Vervain is interesting, though petite blooms on 6' plants. These are placed right next to the ironweed--a mistake, since they get lost in the entanglement of ironweed stalks.

The above pics were taken with two cameras: a Canon PowerShot SD800 IS point and shoot, and a Canon Rebel XTi. Can you tell the difference? I sure can. And I'm amazed at how the time of day and angle of light can be used more effectively with the Rebel, if you know what you're doing. Or are occasionally lucky.

Monday, July 13, 2009

They Came! Monarch Cats!

What's nice about my time off from writing is that I've been doing nesting type things, like staining a bookshelf, cleaning up the office for the next book, and gardening. And now, finally, noticing that the monarchs have indeed been here a few weeks though I'd given up hope. Last year we had over 30 larva on just one plant.

Today it was 3 larger cats, a small one, and several eggs on swamp and sullivant's milkweed. Nothing on whorled, poke, tuberosa or the others--yet. But soon the leaves will be gone, and not because of grasshoppers.

Over lunch today it was nice seeing dragonflies, a black swallowtail, moths, bees, wasps, and two monarchs (male and female--you can tell easily from a distance because the males are at the flowers lounging while the females are hard at work on the leaves). Lots of life, not to mention the lone resident baby bunny who runs if I get within 20 feet.

UPDATE -- And black swallowtail cats are here, too!

Wednesday, July 8, 2009

How To Scissor Grasshoppers

And the zen-like euphoria it produces.

Option 1 -- It's easiest to approach them from behind. Slowly, very slowy close the gap between the blades, then snip fast. This works about 20% of the time.

Option 2 -- Get them against the fence; it's harder for them to jump away or to get cover. Works about 25% of the time, but you scratch your fence.

Option 3 -- This is the best! They think that you can't see them so they scurry to the underside of a leaf. Well, considering how much damage they've done to almost evey type of plant in my garden so far (and it ain't even August yet--we're talking complete skeltonization of 3' x 3' plants and hundreds of hoppers), I'm willing to sacrifice a leaf or potential flowering stem to get them. Just snip right through the leaf. Approximate the middle of their body by their attennae and legs sticking out from behind. Works about 50-60% of the time, if not more once you get in the zone.

The art of grasshopper killing with scissors is an ancient one, handed down from the Chinese and Japanese bonsai masters--and popularized by Mr. Miyagi with his catch-a-fly-with-chopsticks technique. Try it! Not only will you feel calm and focused, you may have killed or seriously injured a female grasshopper.

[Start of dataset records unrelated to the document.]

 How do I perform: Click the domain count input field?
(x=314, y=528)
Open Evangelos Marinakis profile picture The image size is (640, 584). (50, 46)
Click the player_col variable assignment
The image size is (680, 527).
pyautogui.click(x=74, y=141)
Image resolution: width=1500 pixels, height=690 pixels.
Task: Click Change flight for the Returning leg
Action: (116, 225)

In my book, even a legless grasshopper isn't as much of a threat as a two-legged insect. (And obviously the bigger they are, the easier they fall.)

Let the hate mail and comments for disgust ensue, but keep in mind pepper spray and molasses isn't working (esp molasses), and I don't believe in pesticides. This seems pretty darn organic to me, especially as I scissored about 20 tonight.